# Profitable App Profiles for the App Store and Google Play Markets

The goal of this project is to analyze the data of the App Store and Google Play markets to find the profile of Mobile App's that are more profitable. 

The setting:
We are working as Data Analyst at a Company that builds free to use Mobile Apps for Android and IOS smartphones. 

The main source of revenue from free to use apps are the ads revenue. This means that our revenue is influenced by the number of users.

Our goal is to help the developers to decide the type of app to build that brings the most ad revenue. 

## Opening and Exploring the Data

The complete data sets of the App Store and Google Play Markets are too big and costly to analyze, so we will use a sample data set instead. 

The Sample data consist of two data sets, one with approximately 10,000 Android apps from Google Play store, Collected in August of 2018, and another with 7,000 IOS Apps from the APP store, Collected in July 2017.

We will start by opening and exploring these two data sets.



In [2]:
# The Google Play Data Set #
from csv import reader
file_and = open('googleplaystore.csv', 'r')
reader_and = reader(file_and)
android_data = list(reader_and)
android_header = android_data[0]
android_data = android_data[1:]

# The Apple App Store Data Set #
file_ios = open('AppleStore.csv','r')
reader_ios = reader(file_ios)
ios_data = list(reader_ios)
ios_header = ios_data[0]
ios_data = ios_data[1:]


UnicodeDecodeError: 'charmap' codec can't decode byte 0x90 in position 2755: character maps to <undefined>

To make it easy for us to explore the two data sets, we will creat a function that shows us the data sets in a more readable way. 

This function will be called `explore_data()` and will have an option to show the number of rows and columns for any data set.

In [None]:
# This is the explore data function #

def explore_data(dataset, start, end, rows_and_columns=False):
    dataset_slice = dataset[start:end]
    for row in dataset_slice:
        print(row)
        print('\n') # adds a new empty line after each row
        
    if rows_and_columns:
        print('Number of rows:', len(dataset))
        print('Number of columns:', len(dataset[0]))
                

In [None]:
print(android_header)
print('\n')
explore_data(android_data, 0,3, True)

The Dataset has 13 Columns, wich 7 can be useful for our analysis. 
These are: "`App, category, Reviews, Installs, Type, Price, and Genres`". 

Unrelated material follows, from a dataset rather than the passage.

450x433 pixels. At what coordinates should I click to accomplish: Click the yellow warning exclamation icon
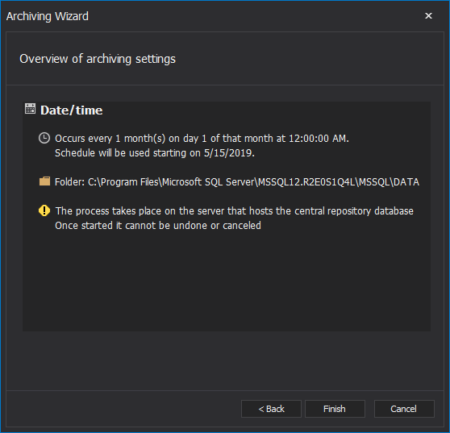coord(44,210)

For more information about the dataset and its columns, [Google Play Documentation](https://www.kaggle.com/lava18/google-play-store-apps).

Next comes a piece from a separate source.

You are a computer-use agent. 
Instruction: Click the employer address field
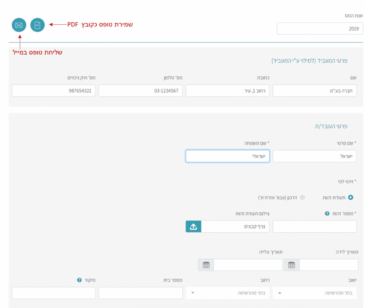click(x=228, y=91)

Up next, the App Store Dataset.

In [None]:
print(ios_header)
print('\n')
explore_data(ios_data, 0,3, True)

This dataset has 16 columns and different column names. From this dataset, we can use the following 6 columns: "`
track_name, currency, price, rating_count_tot, rating_count_ver and prime_genre`".

For more information about the columns of this dataset, [App Store Documentation](https://www.kaggle.com/ramamet4/app-store-apple-data-set-10k-apps/home). 

## Cleaning the Data

We need to clean the data before we analyze it. We are looking to find a profile that matches the type of app we want to build, free and for English-Speeking users. So we need to remove apps that aren't free and/or non-English.

Also, The Google Play data set has a dedicated [discussion section](https://www.kaggle.com/lava18/google-play-store-apps/discussion), and we can see that [one of the discussions](https://www.kaggle.com/lava18/google-play-store-apps/discussion/66015) describes an error for row 10472.

Let's compare it to the header and another row that is correct.


In [None]:
print(android_header) #Header
print('\n')
print(android_data[1]) #Row with correct Data
print('\n')
print(android_data[10472]) #Row with incorrect Data

The app on row 10472 has a rating of 19. This is incorrect beacause the maximum rating on the Google Play store is 5. 

So we remove this row from our dataset by using the `del` statement. 

In [None]:
print(len(android_data))
del android_data[10472] #don't run this more thant once, it will delete the new 10472 row

In [None]:
print(len(android_data))

### Removing Duplicates

#### Part one: Identifying Duplicates

With large datasets, it's pretty to have duplicated entries. A good example is *Instagram* in the Google Play Dataset.

In [None]:
insta = 0
for i in android_data:
    name = i[0]
    if name == 'Instagram':
        print(i)
        insta += 1
print('\n')
print('Instagram has ', insta, ' entries')        

Now we look for all the apps that have the duplicates.

In [None]:
unique_apps = []
duplicate_apps = []

for app in android_data:
    name = app[0]
    if name in unique_apps:
        duplicate_apps.append(name)
    else:
        unique_apps.append(name)
        
print('Number of unique apps:',len(unique_apps) )
print('\n')
print('Number of duplicates:', len(duplicate_apps))
print('\n')
print('Examples of duplicates:', duplicate_apps[:5])
        

The next step is to remove the duplicates and keep only one entry. We must keep the best entry, so we have the best data for our analysis. 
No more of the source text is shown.